• _Text under study_
If the best way out of worry is work, don’t sit around moping about that journey, but work. Pack up. You can’t take too much baggage—of the right kind. There are some reasons to suspect that in the new country you’ll find more use than you had here for all that you can get together of learning and wisdom and aspirations and affections: love is giving rather than receiving, you know—even to the point of giving unrecognized. Why not there as well as here? True, your constitution may not be up to that one-sided kind forever, but you may not have to wait so long as that.
And even if you’re lost, baggage and all, it will not have been wasted: for it will have done its service here, and it will not need to be renewed. And you can’t be sure now that you won’t want it. And how ineffably silly it is to worry over the possibility of oblivion! That surely can’t hurt. But if anybody believes that consciousness continues, shut up in a Pozzi-like darkness, deprived of an opportunity to enjoy this beautiful universe or any other, that’s something to worry over. But did anybody ever invent such a Hell as that, or if anybody did, has anybody now any justification for having the blues over it? If you are worried by Scripture, probably you know that of the three uses of “outer darkness” in Matthew, two plainly refer to earthly conditions, and the third may fairly be taken in the same sense.
If you get tired packing, and need more work in view of departure, don’t go back to moping, but get right up and put things in shape for those you’re going to leave behind. But don’t bother them, or do foolish things. One of the best things about that journey is that nearly all the wise preparations for staying here are equally wise for going. So you would be foolish to make very many specific preparations for going. In fact specific preparations for that journey have involved more of the waste and tomfoolery of the world than almost anything else—perhaps more than even war or fashion.
But be ready to go when you’re called.
Meantime circumstances may be so against you that you can’t have a happy life; but probably you can, if you so will, have at least a cheerful one, and those who have had the experience say that it’s pretty hard to tell the difference—that they amount to about the same thing, except that, on the whole, the cheerful life is the more effective; and that, at best, happiness is but a by-product.
All this simple advice may be easier to follow than you think, and if you do follow it, probably you won’t have the blues.
THE PRINCIPLES AND PRACTICE OF KICKING
Now, at this present moment, and for the next two months, twenty million American youth,—turning from syndicalism, the new morality, forgotten virtues, capitalism, psychical research, sociology, trust-busting, fly-swatting, preventive medicine, the evils of alcohol and tobacco, and other of the million burning questions of the day,—are and will be chiefly occupied with the important historical problem as to whether Mr. Charles Brickley, captain of and kicker-in-extraordinary to the Harvard football team, is a mightier man than the ancient heroes of the kicking game,—Moffatt, Bull, Brooke, Trafford, O’Dea, Poe, Sharpe, Eckershall,—and with this discussion they will couple the practical ambition and personal hope of joining the great galaxy.

• _Directions_
[A] In the passage, reproduce the part from "And even if" to "the same sense.", substituting "Mark" for "Matthew".
[B] Please answer these questions from the passage, one line each:
(i) Love is giving rather than what?
(ii) How many uses of "outer darkness" in Matthew does it mention?
(iii) Who is named as captain of the Harvard football team?
[C] List every name the passage gives for the ancient heroes of the kicking game.

• _Provided material_
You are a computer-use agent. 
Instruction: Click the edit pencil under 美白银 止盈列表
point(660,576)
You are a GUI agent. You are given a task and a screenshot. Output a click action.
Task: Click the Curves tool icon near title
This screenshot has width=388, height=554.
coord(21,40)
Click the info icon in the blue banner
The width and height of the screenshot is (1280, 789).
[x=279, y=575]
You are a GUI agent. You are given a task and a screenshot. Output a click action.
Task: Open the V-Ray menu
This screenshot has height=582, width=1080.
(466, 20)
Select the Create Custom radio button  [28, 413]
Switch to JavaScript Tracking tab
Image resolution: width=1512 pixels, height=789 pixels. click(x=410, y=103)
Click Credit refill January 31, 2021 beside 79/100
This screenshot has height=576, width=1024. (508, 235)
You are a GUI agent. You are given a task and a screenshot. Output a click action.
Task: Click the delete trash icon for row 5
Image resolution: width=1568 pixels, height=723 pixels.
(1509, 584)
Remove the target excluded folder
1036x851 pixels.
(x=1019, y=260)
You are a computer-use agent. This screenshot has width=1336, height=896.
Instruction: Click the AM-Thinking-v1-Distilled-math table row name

• _Solutions by task_
[A]
And even if you’re lost, baggage and all, it will not have been wasted: for it will have done its service here, and it will not need to be renewed. And you can’t be sure now that you won’t want it. And how ineffably silly it is to worry over the possibility of oblivion! That surely can’t hurt. But if anybody believes that consciousness continues, shut up in a Pozzi-like darkness, deprived of an opportunity to enjoy this beautiful universe or any other, that’s something to worry over. But did anybody ever invent such a Hell as that, or if anybody did, has anybody now any justification for having the blues over it? If you are worried by Scripture, probably you know that of the three uses of “outer darkness” in Mark, two plainly refer to earthly conditions, and the third may fairly be taken in the same sense.

[B]
(i) Receiving
(ii) Three
(iii) Mr. Charles Brickley

[C] Moffatt, Bull, Brooke, Trafford, O'Dea, Poe, Sharpe, Eckershall